◆ **DATA LISTING**:
○ ○ ○
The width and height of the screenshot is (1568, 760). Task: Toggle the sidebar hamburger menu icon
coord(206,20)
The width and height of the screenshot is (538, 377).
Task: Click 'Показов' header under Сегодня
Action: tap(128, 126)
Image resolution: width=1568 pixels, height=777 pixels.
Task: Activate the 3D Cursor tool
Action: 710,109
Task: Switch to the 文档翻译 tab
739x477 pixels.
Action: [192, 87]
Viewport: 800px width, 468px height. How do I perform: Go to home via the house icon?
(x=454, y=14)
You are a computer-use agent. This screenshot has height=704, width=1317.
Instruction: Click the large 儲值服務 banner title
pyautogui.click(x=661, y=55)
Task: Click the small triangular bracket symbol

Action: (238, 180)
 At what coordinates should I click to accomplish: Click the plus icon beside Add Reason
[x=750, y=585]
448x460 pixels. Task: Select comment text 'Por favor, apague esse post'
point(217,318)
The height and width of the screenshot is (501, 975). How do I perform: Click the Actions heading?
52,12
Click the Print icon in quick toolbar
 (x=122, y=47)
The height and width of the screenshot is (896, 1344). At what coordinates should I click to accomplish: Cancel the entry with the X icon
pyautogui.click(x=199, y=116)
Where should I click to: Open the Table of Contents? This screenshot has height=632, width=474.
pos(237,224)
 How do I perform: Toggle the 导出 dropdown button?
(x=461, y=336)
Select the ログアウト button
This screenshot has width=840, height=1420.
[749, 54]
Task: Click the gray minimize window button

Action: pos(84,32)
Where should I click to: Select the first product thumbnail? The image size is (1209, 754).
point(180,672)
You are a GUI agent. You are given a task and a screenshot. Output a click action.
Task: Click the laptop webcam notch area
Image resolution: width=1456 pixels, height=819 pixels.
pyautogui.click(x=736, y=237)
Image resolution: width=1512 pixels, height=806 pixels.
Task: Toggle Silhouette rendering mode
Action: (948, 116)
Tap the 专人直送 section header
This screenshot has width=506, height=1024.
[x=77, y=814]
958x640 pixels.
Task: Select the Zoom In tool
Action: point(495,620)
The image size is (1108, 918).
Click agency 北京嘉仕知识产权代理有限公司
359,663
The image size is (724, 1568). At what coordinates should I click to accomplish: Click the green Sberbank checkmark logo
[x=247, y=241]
○ ○ ○
◆ **EXERCISE PROMPT**:
Exact copies of every record are required.

◆ **PROBLEM SOLUTION**:
The width and height of the screenshot is (1568, 760). Task: Toggle the sidebar hamburger menu icon
coord(206,20)
The width and height of the screenshot is (538, 377).
Task: Click 'Показов' header under Сегодня
Action: tap(128, 126)
Image resolution: width=1568 pixels, height=777 pixels.
Task: Activate the 3D Cursor tool
Action: 710,109
Task: Switch to the 文档翻译 tab
739x477 pixels.
Action: [192, 87]
Viewport: 800px width, 468px height. How do I perform: Go to home via the house icon?
(x=454, y=14)
You are a computer-use agent. This screenshot has height=704, width=1317.
Instruction: Click the large 儲值服務 banner title
pyautogui.click(x=661, y=55)
Task: Click the small triangular bracket symbol

Action: (238, 180)
 At what coordinates should I click to accomplish: Click the plus icon beside Add Reason
[x=750, y=585]
448x460 pixels. Task: Select comment text 'Por favor, apague esse post'
point(217,318)
The height and width of the screenshot is (501, 975). How do I perform: Click the Actions heading?
52,12
Click the Print icon in quick toolbar
 (x=122, y=47)
The height and width of the screenshot is (896, 1344). At what coordinates should I click to accomplish: Cancel the entry with the X icon
pyautogui.click(x=199, y=116)
Where should I click to: Open the Table of Contents? This screenshot has height=632, width=474.
pos(237,224)
 How do I perform: Toggle the 导出 dropdown button?
(x=461, y=336)
Select the ログアウト button
This screenshot has width=840, height=1420.
[749, 54]
Task: Click the gray minimize window button

Action: pos(84,32)
Where should I click to: Select the first product thumbnail? The image size is (1209, 754).
point(180,672)
You are a GUI agent. You are given a task and a screenshot. Output a click action.
Task: Click the laptop webcam notch area
Image resolution: width=1456 pixels, height=819 pixels.
pyautogui.click(x=736, y=237)
Image resolution: width=1512 pixels, height=806 pixels.
Task: Toggle Silhouette rendering mode
Action: (948, 116)
Tap the 专人直送 section header
This screenshot has width=506, height=1024.
[x=77, y=814]
958x640 pixels.
Task: Select the Zoom In tool
Action: point(495,620)
The image size is (1108, 918).
Click agency 北京嘉仕知识产权代理有限公司
359,663
The image size is (724, 1568). At what coordinates should I click to accomplish: Click the green Sberbank checkmark logo
[x=247, y=241]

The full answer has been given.